If you have used Hive Metastore with Iceberg, you know it works. But it comes with significant operational overhead and architectural limitations that become more painful as your Iceberg deployment grows.
Problems with Hive Metastore for Iceberg
Heavyweight dependency: Hive Metastore requires a JVM process, a relational database (MySQL or PostgreSQL) for its backend, and Hadoop libraries. This is a lot of infrastructure to manage just for table metadata.
Schema mismatch: Hive Metastore was designed for Hive tables, not Iceberg tables. Iceberg stores its own metadata in JSON files on object storage. The Hive Metastore entry for an Iceberg table is essentially a pointer to the metadata location, making the Hive schema largely redundant.

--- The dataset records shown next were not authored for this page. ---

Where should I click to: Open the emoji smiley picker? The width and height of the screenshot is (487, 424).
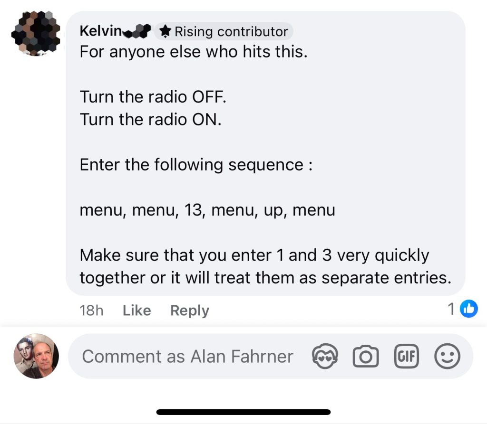(447, 356)
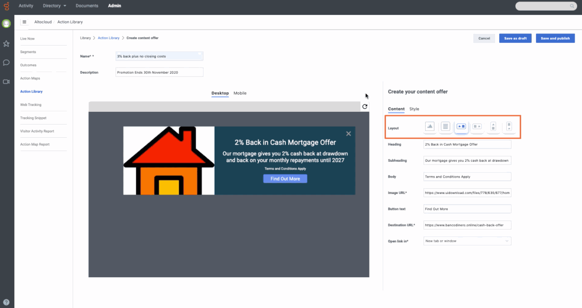The height and width of the screenshot is (308, 582).
Task: Select the image-only layout option
Action: [430, 126]
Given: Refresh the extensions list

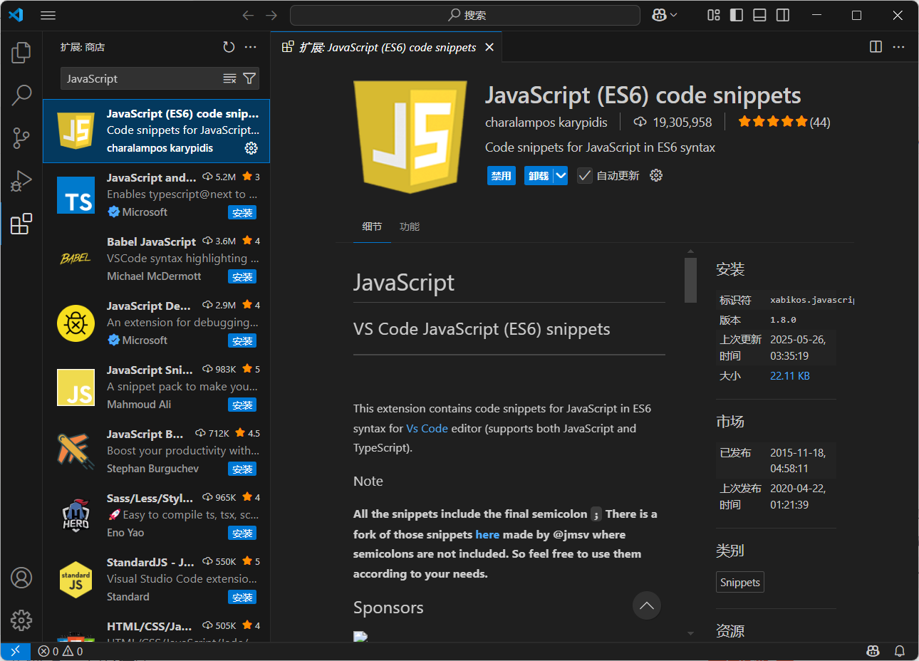Looking at the screenshot, I should coord(229,47).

Limited Iceberg features: Hive Metastore does not natively support Iceberg features like multi-table transactions, view definitions, or server-side access control policies. These features require catalog-level support that Hive Metastore was never designed to provide.
Thrift protocol: Hive Metastore uses Apache Thrift for communication, which is harder to debug, monitor, and secure compared to HTTP/REST APIs. You cannot test the catalog with curl or inspect requests in standard HTTP monitoring tools.
Advantages of the REST Catalog
HTTP-native: Standard REST API over HTTP/HTTPS. You can test endpoints with curl, monitor traffic with standard tools, and route through API gateways.
Lightweight: No JVM, no Hadoop dependencies. A REST catalog server can run as a single container with minimal resource requirements.
Iceberg-native: The REST catalog spec was designed specifically for Iceberg. It supports namespace management, table creation with partition specs, server-side access control, and vended credentials.
Multi-engine by design: Every major query engine supports the REST catalog protocol. Configuring a new engine is a matter of pointing it to a URL, not installing Hive client libraries.
Vended credentials: The REST catalog can issue temporary, scoped storage credentials to clients, eliminating the need to distribute long-lived S3 keys to every engine.
| Aspect | Hive Metastore | REST Catalog |
| Protocol | Thrift (binary) | HTTP/REST (JSON) |
| Dependencies | JVM, Hadoop, RDBMS | Container, optional RDBMS |
| Iceberg feature support | Partial | Full |
| Credential management | Client-side | Vended (server-side) |
| Debugging | Thrift inspection | curl, HTTP logging |
| Multi-engine support | Requires Hive client | HTTP client only |
How Do You Set Up an Iceberg REST Catalog?
Several implementations of the Iceberg REST catalog spec are available. This guide uses a Docker Compose setup that works for development and small production deployments.
Architecture Overview
A typical REST catalog deployment includes three components:
- REST catalog server: Implements the Iceberg REST API. Stores table metadata in a backend database.
- Backend database (PostgreSQL): Stores catalog metadata (namespace definitions, table locations, current metadata pointers).
- Object storage (S3 or MinIO): Stores Iceberg data files, metadata files, and manifests.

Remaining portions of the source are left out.